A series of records

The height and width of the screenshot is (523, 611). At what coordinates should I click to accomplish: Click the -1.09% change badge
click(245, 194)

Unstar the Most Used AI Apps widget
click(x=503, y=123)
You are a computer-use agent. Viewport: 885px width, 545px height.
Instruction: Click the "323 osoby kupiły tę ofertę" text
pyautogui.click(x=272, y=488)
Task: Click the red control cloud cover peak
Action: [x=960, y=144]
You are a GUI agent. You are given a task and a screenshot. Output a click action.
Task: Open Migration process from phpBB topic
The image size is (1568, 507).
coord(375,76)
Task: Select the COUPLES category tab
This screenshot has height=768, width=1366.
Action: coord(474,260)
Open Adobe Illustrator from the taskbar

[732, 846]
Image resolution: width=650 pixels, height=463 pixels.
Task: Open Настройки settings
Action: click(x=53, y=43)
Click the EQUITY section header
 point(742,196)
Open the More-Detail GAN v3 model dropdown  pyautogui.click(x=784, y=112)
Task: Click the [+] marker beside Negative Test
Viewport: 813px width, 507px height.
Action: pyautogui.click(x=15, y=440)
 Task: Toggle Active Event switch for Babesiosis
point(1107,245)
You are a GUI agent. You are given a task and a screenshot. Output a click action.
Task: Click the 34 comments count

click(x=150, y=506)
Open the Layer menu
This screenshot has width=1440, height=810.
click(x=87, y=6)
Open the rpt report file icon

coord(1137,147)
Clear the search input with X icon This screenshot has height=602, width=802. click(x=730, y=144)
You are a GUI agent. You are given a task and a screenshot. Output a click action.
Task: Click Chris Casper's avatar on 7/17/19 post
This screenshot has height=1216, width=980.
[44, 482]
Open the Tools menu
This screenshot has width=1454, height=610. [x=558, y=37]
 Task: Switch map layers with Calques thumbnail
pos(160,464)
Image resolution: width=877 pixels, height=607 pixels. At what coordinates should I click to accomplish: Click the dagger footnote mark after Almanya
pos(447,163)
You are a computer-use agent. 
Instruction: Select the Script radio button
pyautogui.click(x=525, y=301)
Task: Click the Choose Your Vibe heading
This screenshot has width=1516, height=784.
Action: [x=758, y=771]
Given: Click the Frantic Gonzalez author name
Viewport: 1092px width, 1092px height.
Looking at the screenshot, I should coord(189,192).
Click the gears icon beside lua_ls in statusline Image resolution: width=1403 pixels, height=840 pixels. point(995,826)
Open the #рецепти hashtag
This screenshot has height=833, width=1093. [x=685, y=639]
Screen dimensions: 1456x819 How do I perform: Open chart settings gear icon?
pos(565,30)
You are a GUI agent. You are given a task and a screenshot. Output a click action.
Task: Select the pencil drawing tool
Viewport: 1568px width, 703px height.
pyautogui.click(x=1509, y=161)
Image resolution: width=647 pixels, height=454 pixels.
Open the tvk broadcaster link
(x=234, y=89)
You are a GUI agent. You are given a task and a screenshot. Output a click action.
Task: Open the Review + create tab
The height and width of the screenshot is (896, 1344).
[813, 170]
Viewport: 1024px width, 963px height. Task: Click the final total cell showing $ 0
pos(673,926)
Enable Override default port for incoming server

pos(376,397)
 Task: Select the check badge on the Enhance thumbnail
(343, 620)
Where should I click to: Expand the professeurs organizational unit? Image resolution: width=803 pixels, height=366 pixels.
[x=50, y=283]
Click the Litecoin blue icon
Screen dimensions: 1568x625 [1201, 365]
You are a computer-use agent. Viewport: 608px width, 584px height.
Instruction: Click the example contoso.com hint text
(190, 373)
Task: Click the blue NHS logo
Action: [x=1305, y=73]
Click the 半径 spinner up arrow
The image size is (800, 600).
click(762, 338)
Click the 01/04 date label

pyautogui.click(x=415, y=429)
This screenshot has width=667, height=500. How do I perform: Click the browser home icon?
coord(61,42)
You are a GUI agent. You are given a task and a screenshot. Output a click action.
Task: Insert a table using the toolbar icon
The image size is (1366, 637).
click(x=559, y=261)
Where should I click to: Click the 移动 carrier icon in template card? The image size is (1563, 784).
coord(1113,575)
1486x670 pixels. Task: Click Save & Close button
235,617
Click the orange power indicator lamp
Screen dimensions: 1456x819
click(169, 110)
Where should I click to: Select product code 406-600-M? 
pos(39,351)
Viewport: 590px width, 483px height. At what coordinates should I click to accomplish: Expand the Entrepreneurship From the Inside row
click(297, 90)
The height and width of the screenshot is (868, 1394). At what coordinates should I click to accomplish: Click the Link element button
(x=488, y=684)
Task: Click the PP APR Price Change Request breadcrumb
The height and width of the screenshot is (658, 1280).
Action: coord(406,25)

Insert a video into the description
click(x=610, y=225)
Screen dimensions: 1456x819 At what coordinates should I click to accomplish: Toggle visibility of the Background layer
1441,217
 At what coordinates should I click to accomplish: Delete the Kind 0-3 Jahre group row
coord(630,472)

## Aim
Turn the items from the line containing "Task: Switch map" down through the line containing "Action: [x=758, y=771]" into a numbered list, omitting any blank lines.

## Response for this exercise
1.  Task: Switch map layers with Calques thumbnail
2. pos(160,464)
3. Image resolution: width=877 pixels, height=607 pixels. At what coordinates should I click to accomplish: Click the dagger footnote mark after Almanya
4. pos(447,163)
5. You are a computer-use agent. 
6. Instruction: Select the Script radio button
7. pyautogui.click(x=525, y=301)
8. Task: Click the Choose Your Vibe heading
9. This screenshot has width=1516, height=784.
10. Action: [x=758, y=771]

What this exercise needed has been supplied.